Active Directory and DNS on child, other domain contollers

[Friday]

Once you have your first domain contoller in the forest setup, ensuring that the NIC's DNS points to itself, AD integrated zones match the AD name, and the svc directories are in DNS, what do you do for the other domain controllers in the same containter for the first forest domain contoller. Do you setup a DNS server with AD zones on those too and point the network DNS configuration for the NIC to itself as well? Or do you not install DNS and just point the NICs DNS entry to the first domain contoller. And if you do that, what if the first domain contollers goes down?

Then with child domains, do you setup DNS with AD integrated zones, and point the NIC's DNS to itself too with a helping forwarder to the first forest domain controller? Or do you just set the NICs DNS to the top forest domain contoller and do not install DNS.

Man, this gets confusing. I tried to set it up using Microsofts techweb pages and I found that the child domain could see all of the users in AD in both domains, but the top forest contoller could only manage itself. It could not find anything in the child domain. However, I could browse to it in explorer.exe from the forest DC.

 

[stash]

For an additional DC in a domain, the easiest way is to point it to the other DC for DNS resolution. Then run dcpromo. After you run dcpromo successfully and everything looks good in your logs, you can install the DNS service on the second DC. If you had an AD-integrated zone, the DNS information will automatically show up in DNS as soon as you install the service on the second DC. This is because AD-integrated DNS zones are stored in the domain naming context, which is replicated to all DCs in the same domain.

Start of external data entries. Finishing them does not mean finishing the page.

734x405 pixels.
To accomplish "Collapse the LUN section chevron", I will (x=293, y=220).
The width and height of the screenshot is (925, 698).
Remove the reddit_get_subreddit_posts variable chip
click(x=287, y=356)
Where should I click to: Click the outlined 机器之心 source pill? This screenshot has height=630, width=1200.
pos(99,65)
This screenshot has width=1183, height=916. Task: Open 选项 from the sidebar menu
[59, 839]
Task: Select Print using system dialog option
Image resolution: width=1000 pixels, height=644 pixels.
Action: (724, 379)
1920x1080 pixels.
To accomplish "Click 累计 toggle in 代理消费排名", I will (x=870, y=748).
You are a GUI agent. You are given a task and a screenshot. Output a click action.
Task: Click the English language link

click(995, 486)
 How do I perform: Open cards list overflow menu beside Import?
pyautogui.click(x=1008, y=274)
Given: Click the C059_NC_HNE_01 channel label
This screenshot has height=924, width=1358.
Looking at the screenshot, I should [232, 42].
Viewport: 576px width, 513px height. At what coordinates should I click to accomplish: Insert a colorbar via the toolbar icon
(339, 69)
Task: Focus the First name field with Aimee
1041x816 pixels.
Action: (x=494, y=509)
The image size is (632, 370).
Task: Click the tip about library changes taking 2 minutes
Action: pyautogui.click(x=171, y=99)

This leads into the child domain problem. Since dns info is only replicated between DCs in the same domain, you need to host the child zone on the child DCs. So create a child forward lookup zone on a server, and point that server to itself for DNS. Then create forwarders to your parent domain DCs that run DNS. In the parent domain, you need to create a delegation for the child zone. The delegation tells the parent DNS which server(s) are hosting the child domain. Then if you want to add a second DC for the child domain, follow the same procedure for adding a DC to the parent domain: point it to the first DC for DNS, run dcpromo, then install DNS if you want.

 

[BS911]

Wow, remind me to never get into Microsoft servers!!

 

[randal]

DNS is a monster, especially when it has to do with directory services. Basic DNS hosting for domains (for websites and email) is a snap compared to all of the above. Luckily, all of the above is usually a one-time (aggravating) affair.

At least, for me it was

randal

 

[stash]

There isnt anything in what I described above that is inherently different than other DNS implementations. If you have a child domain, you delegate that child to a different DNS server. Thats how the Internet works...whoever owns .com .net, etc delegates the child domain (microsoft.com, blah.net) to you.

The key is getting a rock solid DNS infrastructure set up before you start promoting servers to be domain controllers. Like anything else, with active directory, planning is essential.

 

[Friday]

Thanks Stash, You cleared up some questions that I had!!